Adaptive high dynamic range 3D shape measurement based on time-domain superposition

Abstract

Fringe projection profilometry (FPP) has found extensive application in the field of 3D measurement, but achieving high-dynamic-range (HDR) measurement remains a challenge. Despite many progresses to address it, an evaluation model to determine the optimal parameters and quantitatively predict measurement accuracy is still absent. Time-domain superposition (TDS) is a new HDR measurement method that can avoid overexposure by splitting a longer exposure into several shorter ones and then blending the fringe patterns together. In this paper, we present an adaptive HDR method (A-HDR) using TDS. For a specific measurement scene, the optimal measurement parameters can be determined by using the proposed adaptive parameter selection method.
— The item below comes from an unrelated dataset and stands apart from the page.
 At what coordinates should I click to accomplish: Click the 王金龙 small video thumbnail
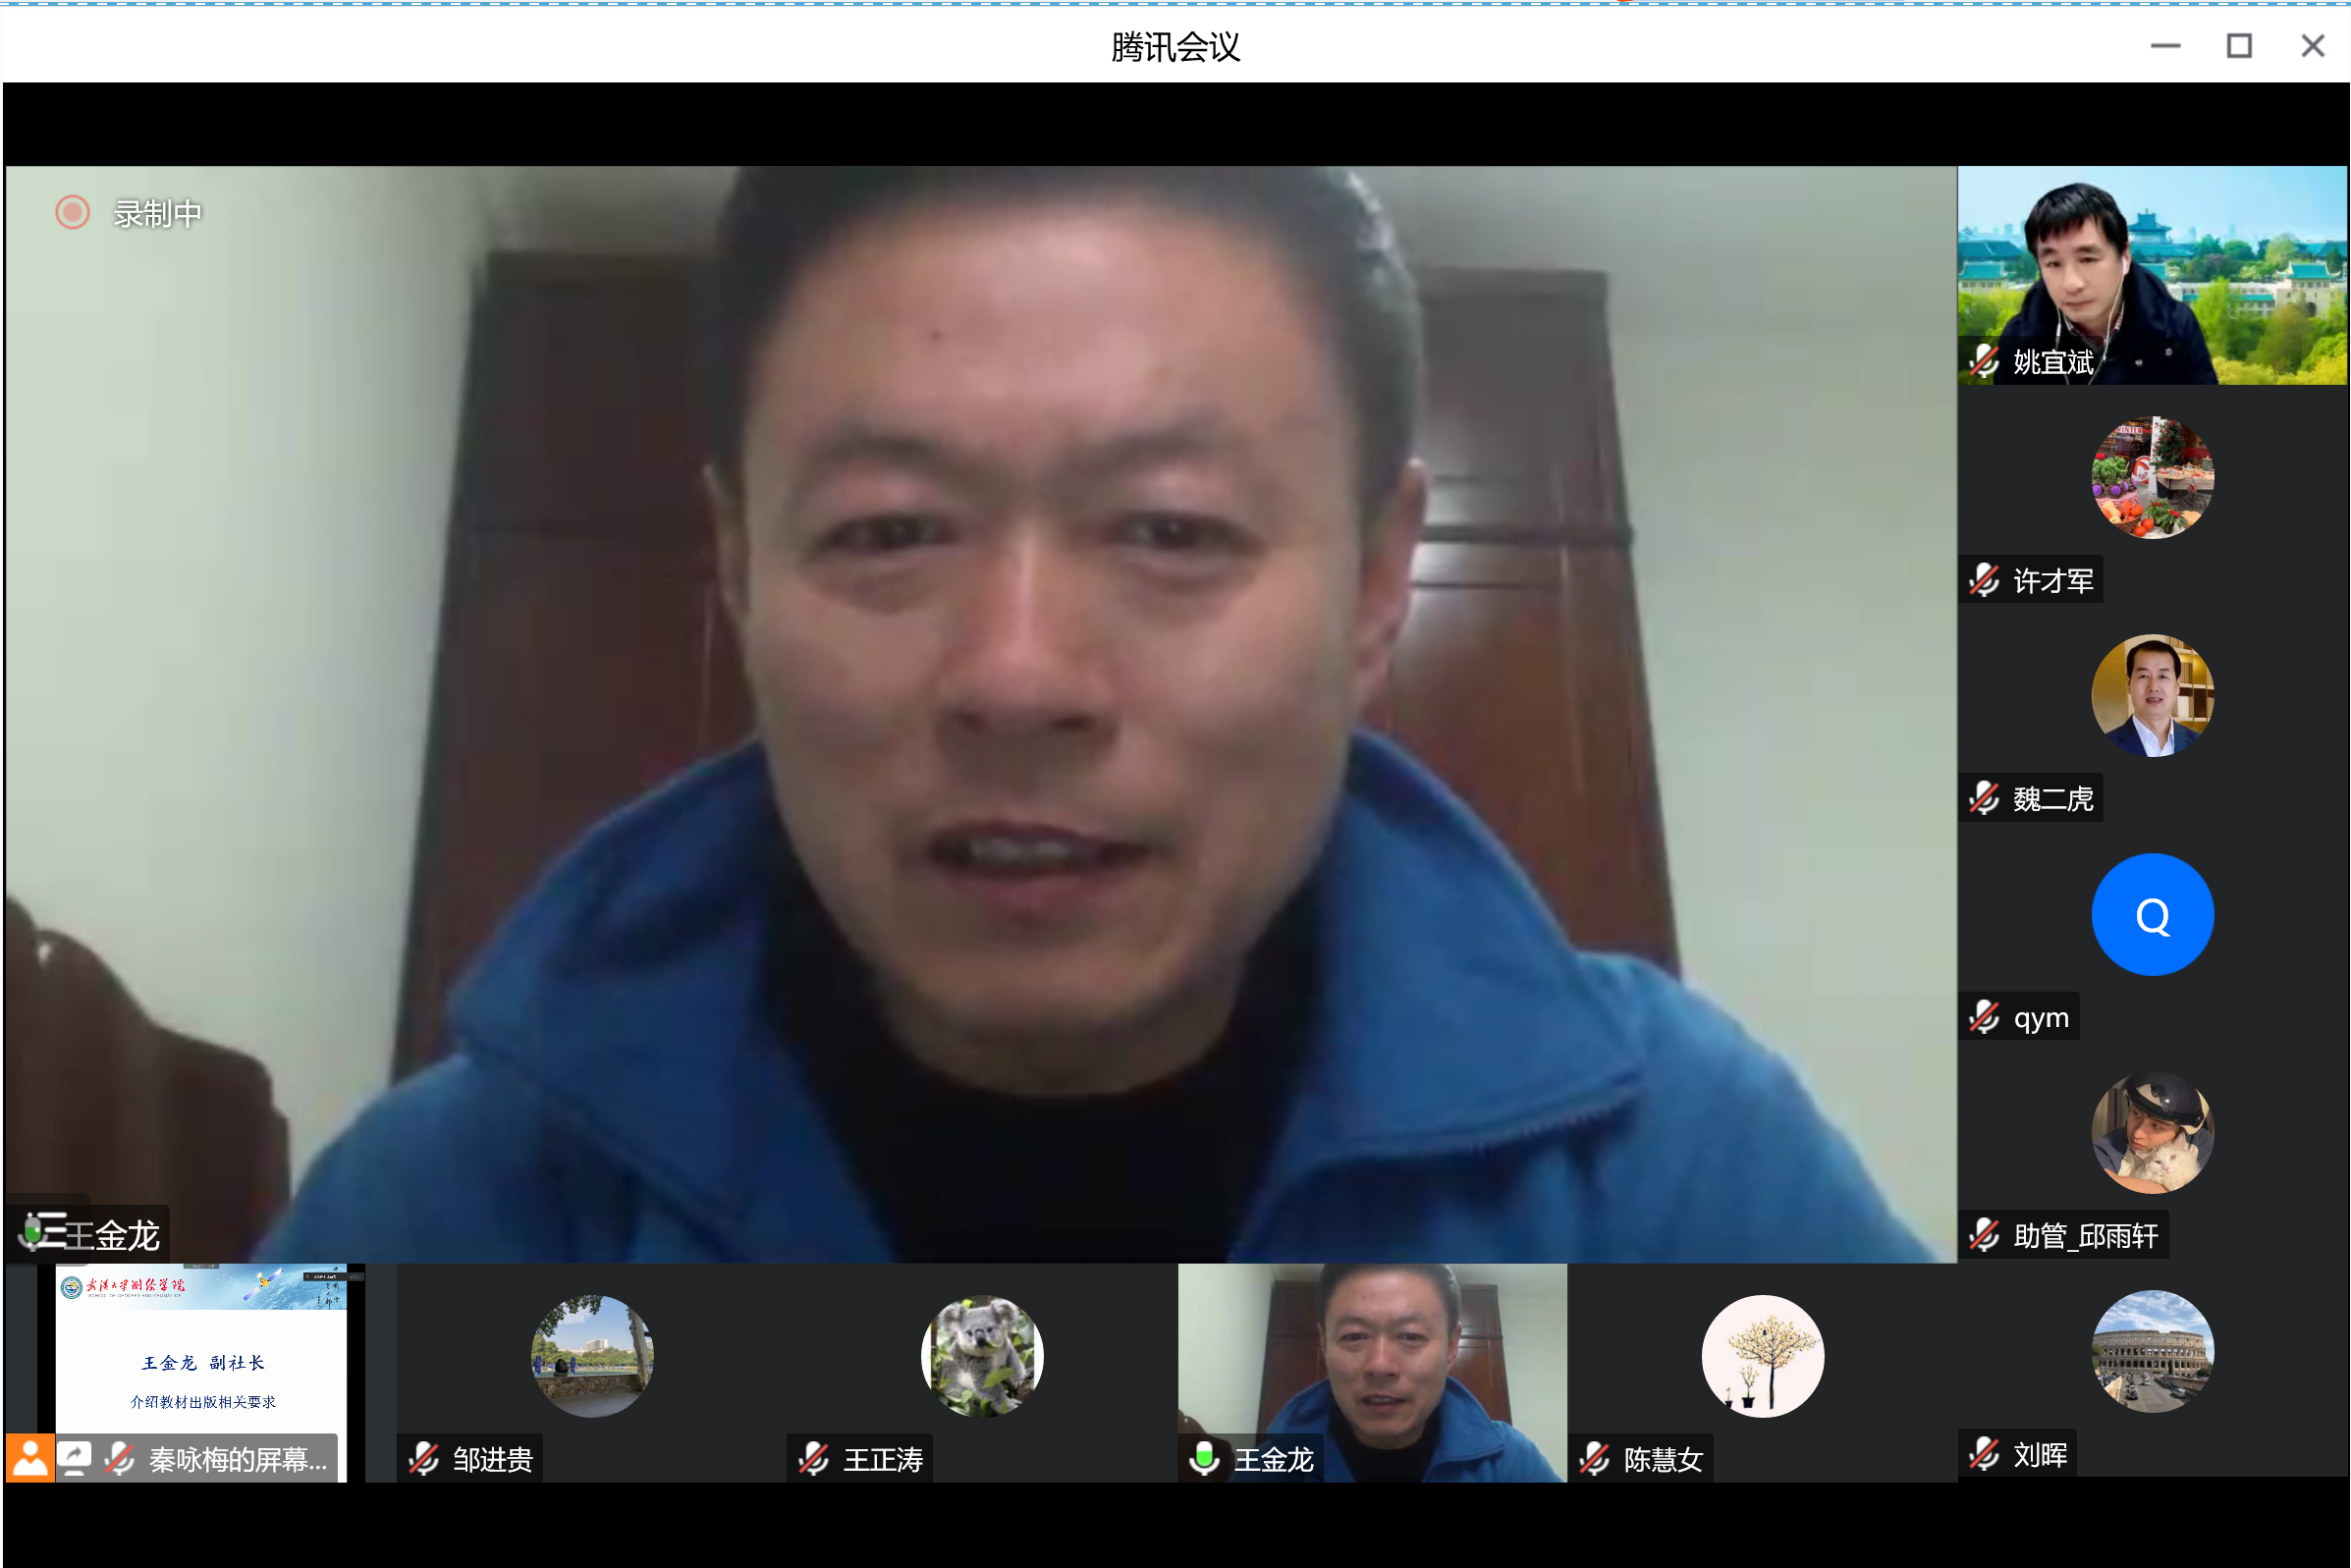(x=1372, y=1360)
Once the system parameters are known, the proposed method can quantitatively predict the final phase accuracy and provide guidance for the selection of optimal measurement parameters, thus avoiding redundancies of projected patterns and deficiencies in measurement accuracy. Experiments demonstrate the consistency between the actual measurement accuracy and the theoretical prediction accuracy, and the effectiveness of the proposed method in selecting optimal parameters for 3D shape measurement in HDR scenes has been proved. The presented method paves an effective way to quantitatively determine the optimal system parameters and predict measurement accuracy for HDR measurement.